The Frugal Palazzo

The 26th incarnation of Architecture Without Content brings us to Seattle via Florence and New York. Arguably the second most important housing typology innovation on American soil (the first being the suburban house) was the upscaled palace. Child of a slightly forced desire to build city in a place of awkward proportions and unresolvable issues, the upscale palace promised for a short while instant urbanity in one gesture.

The upscaled palace offered an image of urbanity, with proportions that seemed reasonable in the given context, despite its gigantic size. It also provided an envelope to build a lot at once, whilst still somehow contributing to the city.
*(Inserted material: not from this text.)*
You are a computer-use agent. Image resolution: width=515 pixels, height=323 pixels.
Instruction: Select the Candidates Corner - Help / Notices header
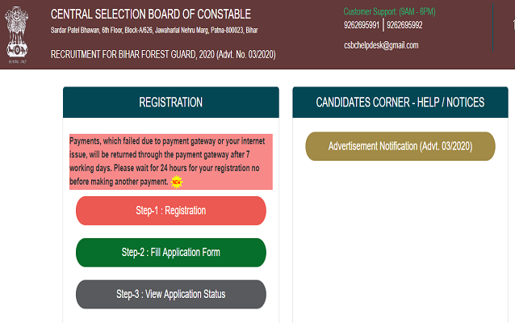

The palaces of the early 20th century in New York City, built by McKim Mead and White and some of their contemporaries, took evident inspiration in Florentine quattrocento palazzi and turned them into building stones of a hypothetical ‘high classical’ city of immense proportions. If Florentine palazzi are not known for their modest size, New York (and to a lesser extend Chicago) context forced the architect to extend this imported type to a size able to compete with the new infrastructure and the new landscape. Implicitly, the project of these upscaled palazzi proposed to build the city (again) block by block.

The project of the gigantic palace was perhaps always a reaction, an ultimate and failed attempt to root American architecture in European ancestry. McKim famously fulminated against the complexity of the contemporary (American) city he found in many ways impossible to tame. Was the giant palazzo a final act of upscale criticism? Certainly, urban classicism died somewhat together with the palazzo in the nineteen-thirties.

Today, the American city is a fundamentally different place, fragmented by the implementation of a various set of mutated and again imported ideas. The economic engine is to be found in the very west of the country, and therefore the visions of the city and the various problems of living and working in a quickly developing environment. The tower, so successful a totem of individual housing of the liberal economy, is appropriated by the super wealthy. Housing demands are however, abound. Perhaps this particularly stressed context provides the unlikely opportunity for a revival of the gigantic palace. This time not for the bourgeoisie, but rather as a housing hypothesis for the hard working, mobile and active new urban lower middle class. A palace without decadence, a co-working environment with shared grandeur: A frugal palace.

Kersten Geers will be in residence on August 28 and 29, September 13 and 14, October 12, 13, 26 and 27 December 6, 7, or 8.

David Van Severen will be in residence on September 13 and 14, October 26 and 27, November 9, 10, 20 and 21, and December 6, 7, or 8.

The instructors will also be available on the morning of studio days to account for “off-week” missed time.